[Work to complete]:
Once you find the line containing "Where should I click to: Expand", output it and every line after it to the end of the records, exactly.

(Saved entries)
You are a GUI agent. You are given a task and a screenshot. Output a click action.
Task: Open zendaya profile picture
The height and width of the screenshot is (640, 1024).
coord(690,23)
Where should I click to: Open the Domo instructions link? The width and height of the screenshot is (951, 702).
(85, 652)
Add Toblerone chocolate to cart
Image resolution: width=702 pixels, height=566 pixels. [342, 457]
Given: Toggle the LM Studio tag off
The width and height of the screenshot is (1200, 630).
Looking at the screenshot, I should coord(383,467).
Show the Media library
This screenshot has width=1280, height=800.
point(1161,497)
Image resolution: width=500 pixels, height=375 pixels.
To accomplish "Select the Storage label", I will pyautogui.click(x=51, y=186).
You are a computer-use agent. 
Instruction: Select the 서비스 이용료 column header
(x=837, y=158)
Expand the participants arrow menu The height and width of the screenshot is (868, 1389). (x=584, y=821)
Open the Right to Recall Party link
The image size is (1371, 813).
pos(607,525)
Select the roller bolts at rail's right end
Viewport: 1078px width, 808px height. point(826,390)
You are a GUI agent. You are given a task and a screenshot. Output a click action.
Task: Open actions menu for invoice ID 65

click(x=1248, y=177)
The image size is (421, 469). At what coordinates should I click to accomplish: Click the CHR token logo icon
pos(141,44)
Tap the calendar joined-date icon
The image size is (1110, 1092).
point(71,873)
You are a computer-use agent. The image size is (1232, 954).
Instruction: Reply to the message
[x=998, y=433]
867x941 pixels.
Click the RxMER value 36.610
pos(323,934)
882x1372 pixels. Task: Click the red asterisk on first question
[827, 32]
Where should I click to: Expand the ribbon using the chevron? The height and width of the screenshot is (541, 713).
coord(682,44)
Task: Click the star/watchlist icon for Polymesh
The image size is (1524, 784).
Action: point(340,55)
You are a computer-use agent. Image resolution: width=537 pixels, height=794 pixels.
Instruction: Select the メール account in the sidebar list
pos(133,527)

[Expected output]:
Where should I click to: Expand the ribbon using the chevron? The height and width of the screenshot is (541, 713).
coord(682,44)
Task: Click the star/watchlist icon for Polymesh
The image size is (1524, 784).
Action: point(340,55)
You are a computer-use agent. Image resolution: width=537 pixels, height=794 pixels.
Instruction: Select the メール account in the sidebar list
pos(133,527)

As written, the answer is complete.